Serum and Ascitic Levels of Soluble Intercellular Adhesion Molecule‐1 in Patients with Alcoholic Liver Cirrhosis: Relation to Biochemical Markers of Disease Activity and Alcohol Intake

Abstract

The overexpression of intercellular adhesion molecule‐1 (ICAM‐1) has been shown to be involved in the pathogenesis of various necro‐inflammatory diseases, including alcoholic hepatitis. Shedding of this molecule from cell surfaces results in a circulating form, soluble CAM‐1 (SICAM‐1). In this work, the serum and ascitic concentrations of SICAM‐1 were studied in relation to clinical and laboratory data in patients with alcoholic liver cirrhosis of different disease activities. Elevated circulating concentrations of this adhesion molecule were found in all cirrhotic patients, the highest in those with superimposed sewere alcoholic hepatitis, and the levels in regularly drinking cirrhotics without severe alcoholic hepatitis were likewise significantly higher than in those who had stopped drinking.
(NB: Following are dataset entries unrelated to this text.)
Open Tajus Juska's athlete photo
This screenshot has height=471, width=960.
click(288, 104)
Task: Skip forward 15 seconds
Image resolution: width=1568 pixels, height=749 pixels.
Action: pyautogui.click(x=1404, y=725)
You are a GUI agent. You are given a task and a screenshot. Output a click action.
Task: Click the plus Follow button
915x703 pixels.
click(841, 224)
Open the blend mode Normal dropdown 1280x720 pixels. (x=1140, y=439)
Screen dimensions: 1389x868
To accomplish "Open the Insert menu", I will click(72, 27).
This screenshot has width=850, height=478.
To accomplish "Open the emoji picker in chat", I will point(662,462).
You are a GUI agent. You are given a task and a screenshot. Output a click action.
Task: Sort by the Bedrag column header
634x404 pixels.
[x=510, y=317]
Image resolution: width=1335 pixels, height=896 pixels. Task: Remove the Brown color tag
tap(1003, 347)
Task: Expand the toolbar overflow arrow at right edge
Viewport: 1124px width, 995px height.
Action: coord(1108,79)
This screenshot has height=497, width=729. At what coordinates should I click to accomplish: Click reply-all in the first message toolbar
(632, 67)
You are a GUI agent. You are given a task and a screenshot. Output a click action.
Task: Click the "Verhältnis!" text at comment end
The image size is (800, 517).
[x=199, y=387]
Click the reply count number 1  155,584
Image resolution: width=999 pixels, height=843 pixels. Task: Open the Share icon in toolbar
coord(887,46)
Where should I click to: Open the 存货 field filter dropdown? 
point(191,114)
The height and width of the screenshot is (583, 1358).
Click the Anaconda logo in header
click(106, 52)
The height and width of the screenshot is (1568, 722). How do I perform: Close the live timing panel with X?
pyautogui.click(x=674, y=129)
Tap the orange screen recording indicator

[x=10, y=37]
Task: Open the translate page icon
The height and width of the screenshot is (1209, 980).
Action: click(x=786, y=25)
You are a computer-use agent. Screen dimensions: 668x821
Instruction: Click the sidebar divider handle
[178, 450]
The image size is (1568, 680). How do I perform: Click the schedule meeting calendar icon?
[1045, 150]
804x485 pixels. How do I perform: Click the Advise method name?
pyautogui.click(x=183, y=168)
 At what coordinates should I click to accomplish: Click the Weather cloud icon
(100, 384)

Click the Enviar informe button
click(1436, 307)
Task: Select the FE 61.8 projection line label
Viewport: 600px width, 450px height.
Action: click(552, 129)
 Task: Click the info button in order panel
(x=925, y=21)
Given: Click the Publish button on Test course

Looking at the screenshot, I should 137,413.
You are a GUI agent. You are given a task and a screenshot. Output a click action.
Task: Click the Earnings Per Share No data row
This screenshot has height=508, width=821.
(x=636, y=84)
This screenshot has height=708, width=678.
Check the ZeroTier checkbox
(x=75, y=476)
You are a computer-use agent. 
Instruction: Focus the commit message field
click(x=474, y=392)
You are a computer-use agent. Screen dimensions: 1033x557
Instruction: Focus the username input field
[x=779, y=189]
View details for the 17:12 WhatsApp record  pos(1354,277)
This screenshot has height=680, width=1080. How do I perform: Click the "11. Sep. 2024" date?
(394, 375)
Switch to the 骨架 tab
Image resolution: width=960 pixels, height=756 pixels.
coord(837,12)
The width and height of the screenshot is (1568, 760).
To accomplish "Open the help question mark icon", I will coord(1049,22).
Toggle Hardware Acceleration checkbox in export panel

The serum SICAM‐1 concentration was best related to the serum AST activity, and also exhibited significant correlations with the pro‐thrombin activity, serum bilirubin, albumin, peripheral leukocyte count, Maddrey's discriminant function value, Child grading, and antecedent alcohol consumption. Multivariate regression analysis revealed that the serum AST and prothrombin activities were independent predictors of the circulating SICAM‐1 concentration. The concentration of SICAM‐1 in the uninfected ascitic fluid of cirrhotics was about seven times lower than that in the serum; the ratio of its ascitic and serum levels was lower than that of the ascitic and serum total protein concentrations. These data contradict a significant in‐traperitoneal production of the molecule. It is concluded that the serum SICAM‐1 level may be useful as a marker for the current disease activity (the severity of underlying acute necroinflammatory reactions) in alcoholic liver cirrhosis.